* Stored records
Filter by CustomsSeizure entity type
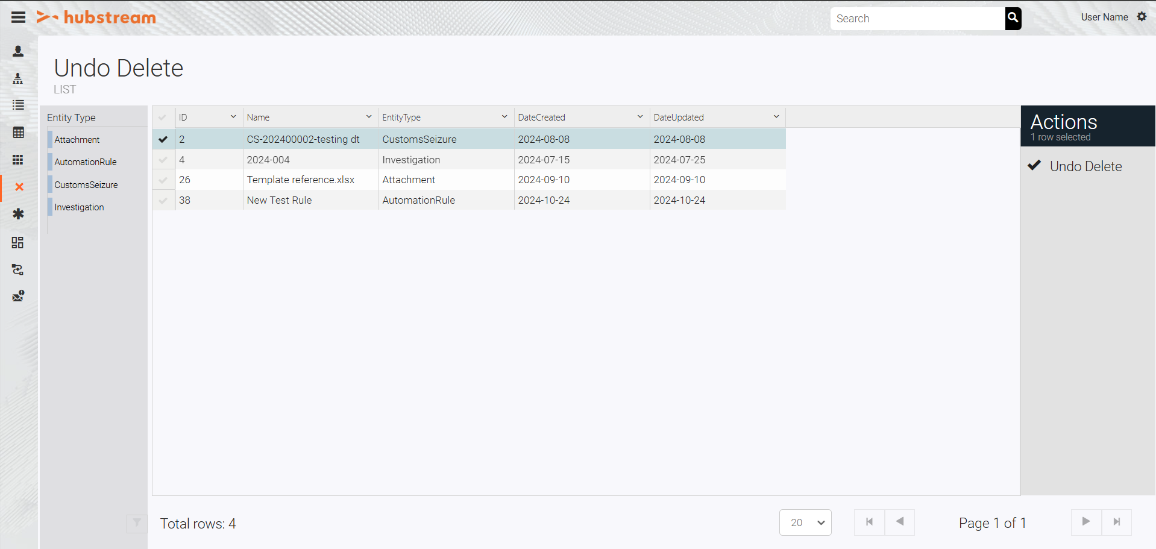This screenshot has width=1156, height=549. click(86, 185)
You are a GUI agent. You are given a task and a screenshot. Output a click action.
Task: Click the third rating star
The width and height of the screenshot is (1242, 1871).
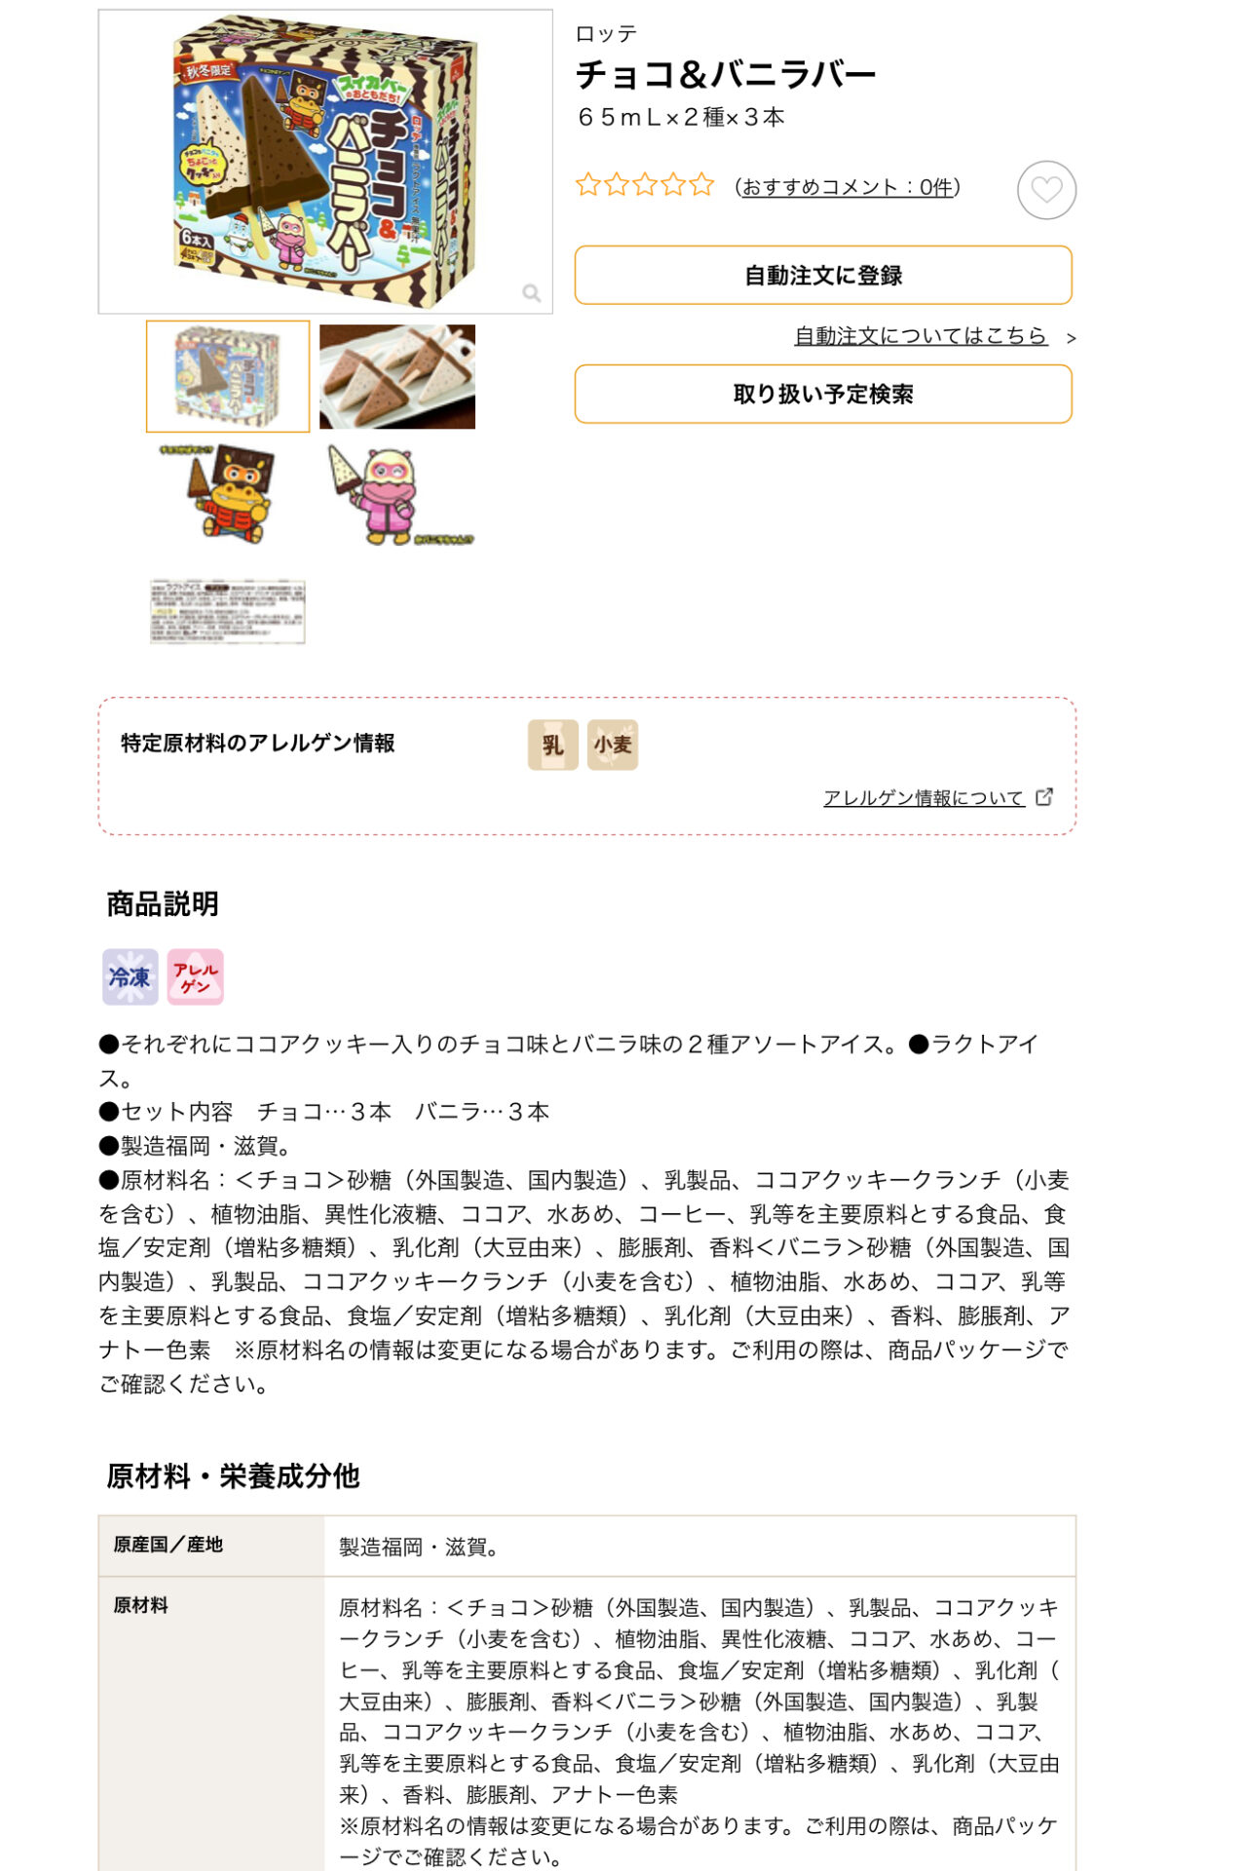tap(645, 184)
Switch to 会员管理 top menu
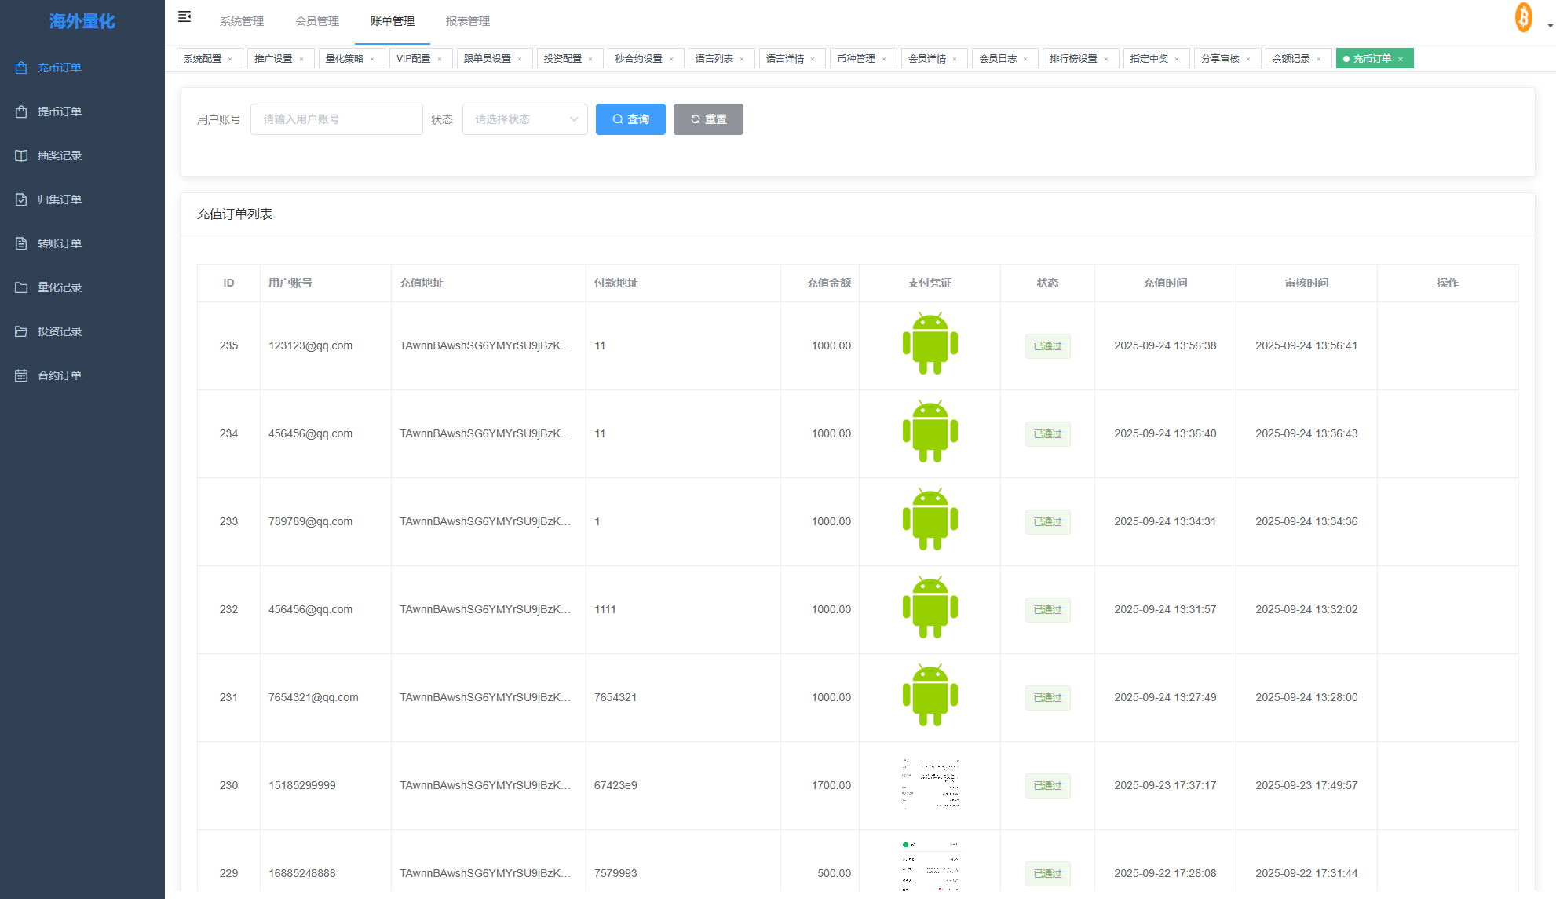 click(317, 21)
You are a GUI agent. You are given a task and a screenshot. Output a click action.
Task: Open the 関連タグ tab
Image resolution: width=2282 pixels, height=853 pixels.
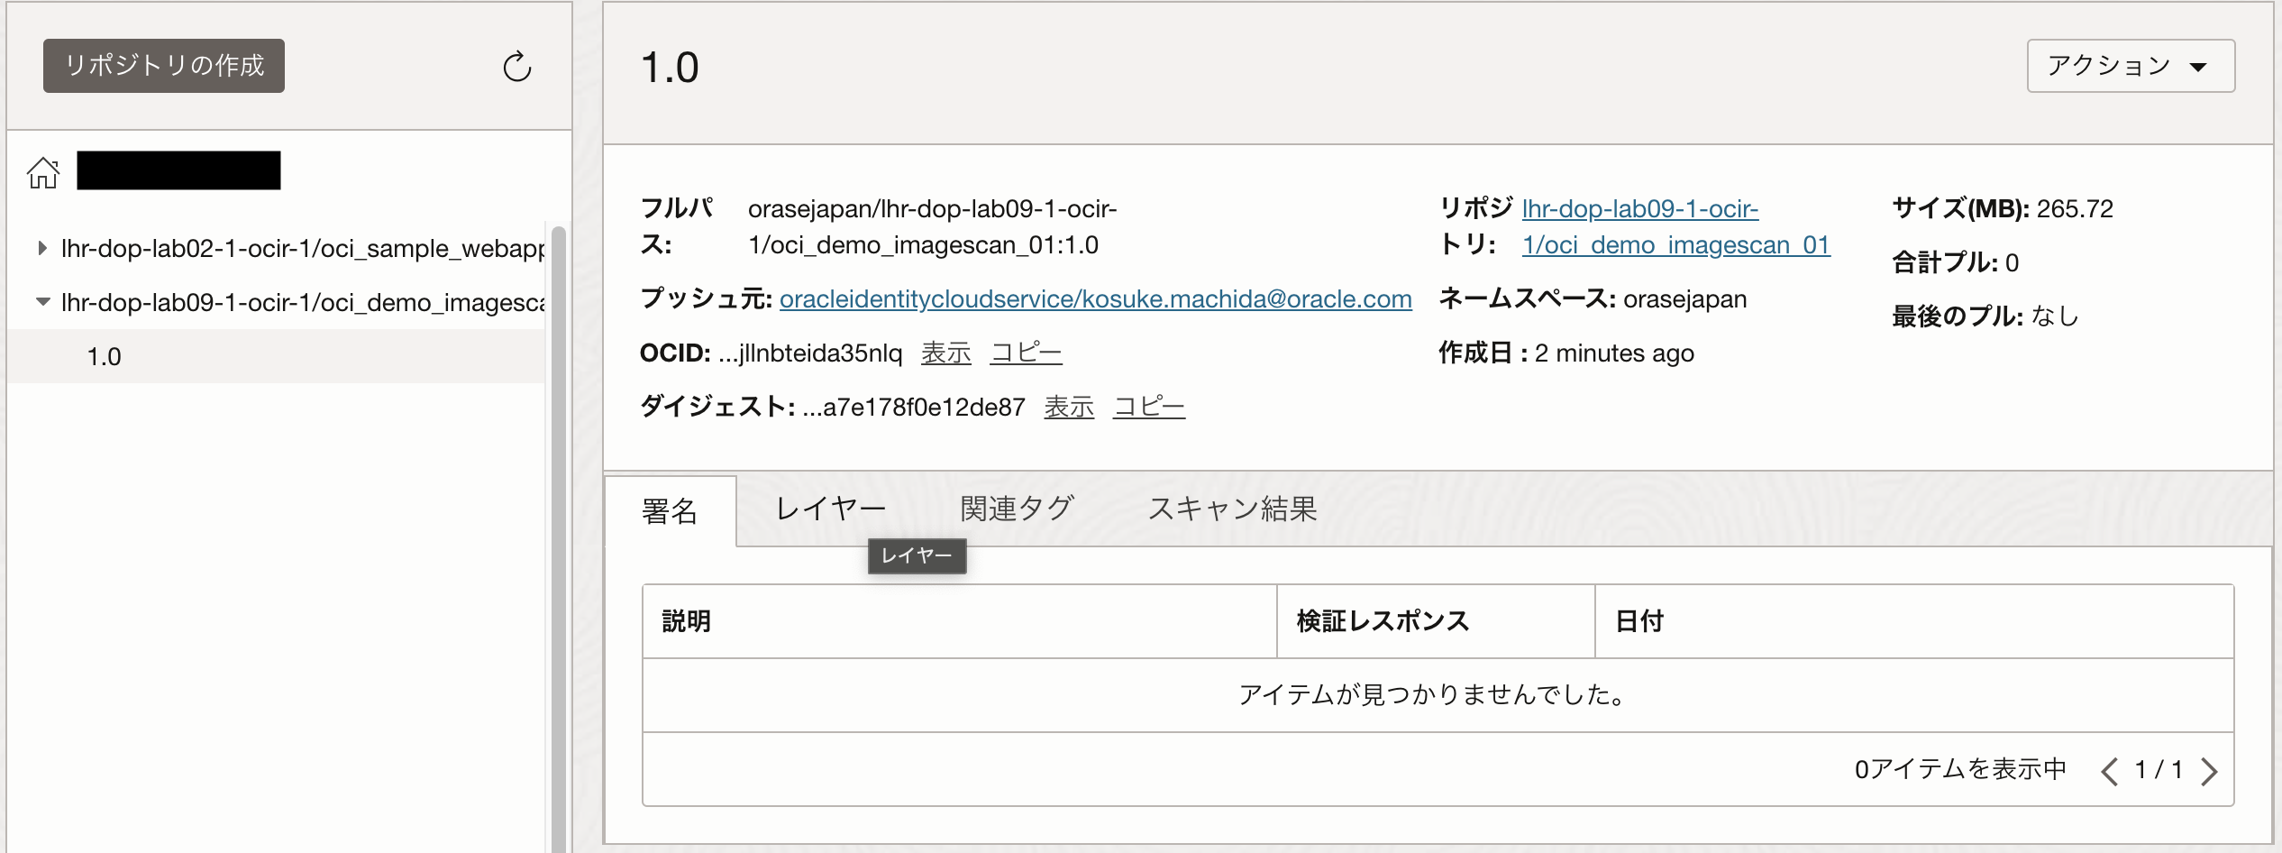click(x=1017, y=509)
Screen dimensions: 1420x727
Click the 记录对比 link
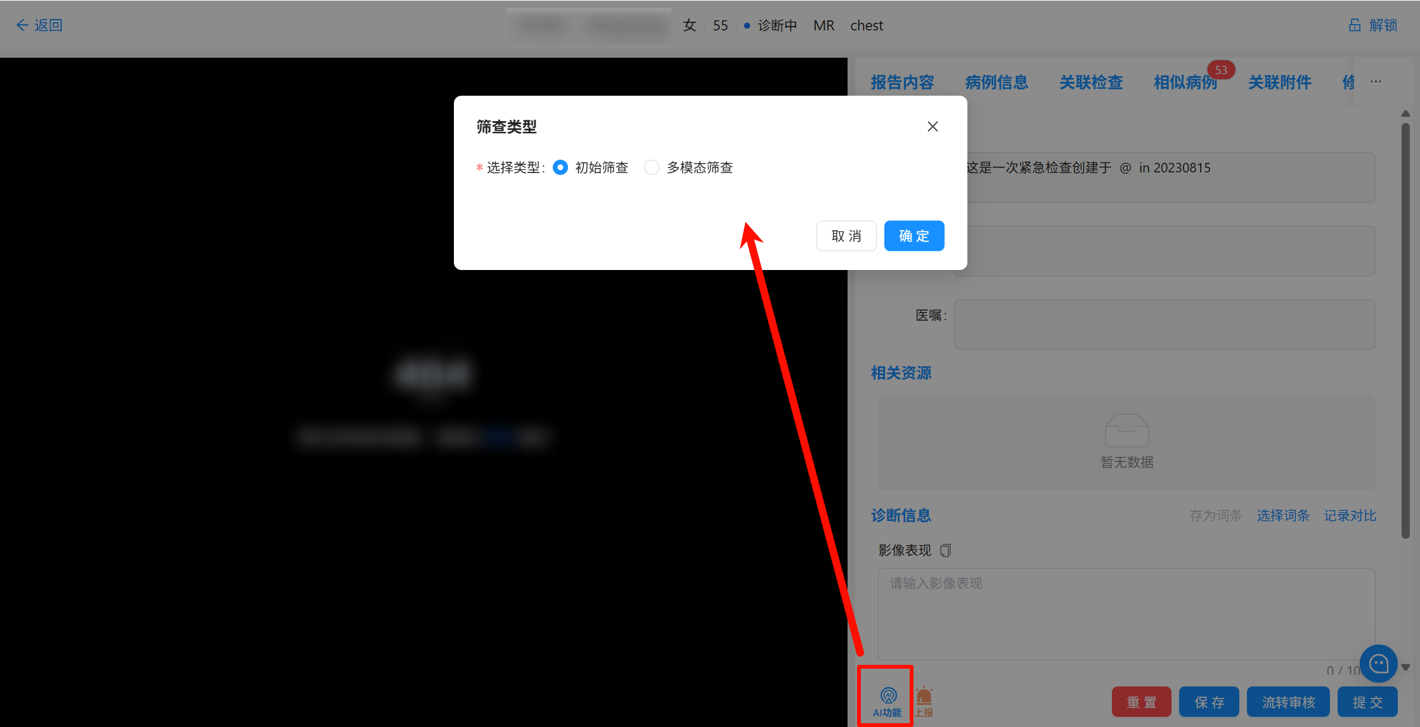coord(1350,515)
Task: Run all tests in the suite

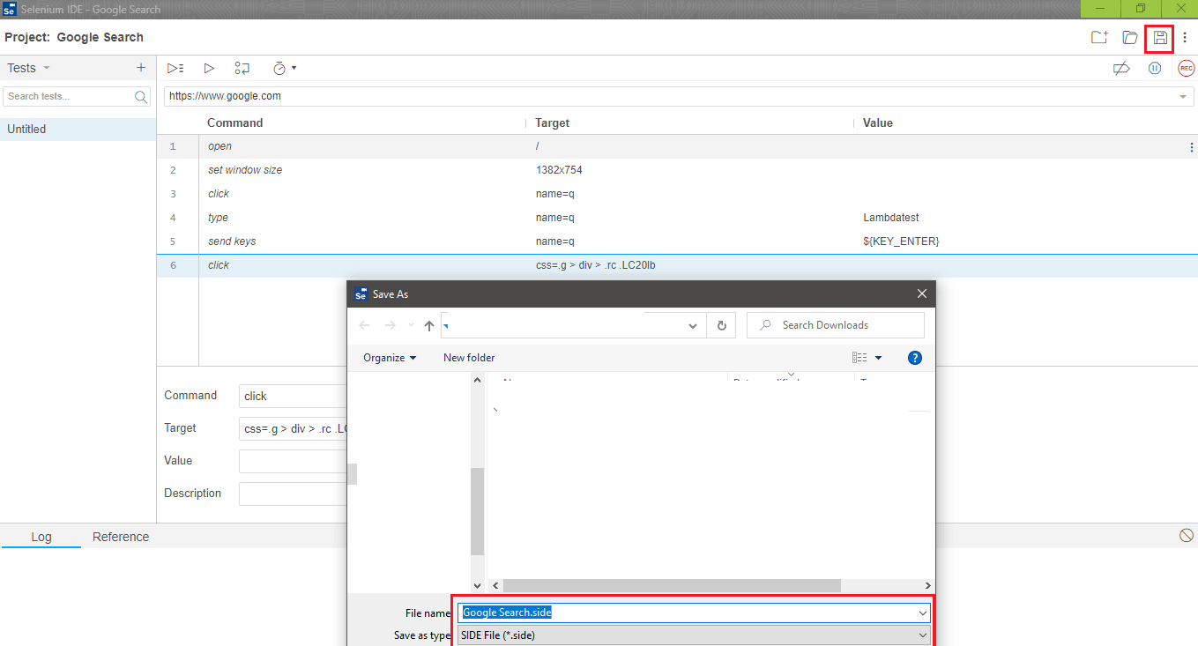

* TASK OBJECTIVE
Format the lines above as a JSON list of strings, one string per line, skipping blank lines. Leave the pictures out.

* CORRECT OUTPUT
[
  "Filter by CustomsSeizure entity type",
  "This screenshot has width=1156, height=549. click(86, 185)",
  "You are a GUI agent. You are given a task and a screenshot. Output a click action.",
  "Task: Click the third rating star",
  "The width and height of the screenshot is (1242, 1871).",
  "tap(645, 184)",
  "Switch to 会员管理 top menu",
  " click(317, 21)",
  "You are a GUI agent. You are given a task and a screenshot. Output a click action.",
  "Task: Open the 関連タグ tab",
  "Image resolution: width=2282 pixels, height=853 pixels.",
  "click(x=1017, y=509)",
  "Screen dimensions: 1420x727",
  "Click the 记录对比 link",
  "coord(1350,515)",
  "Task: Run all tests in the suite"
]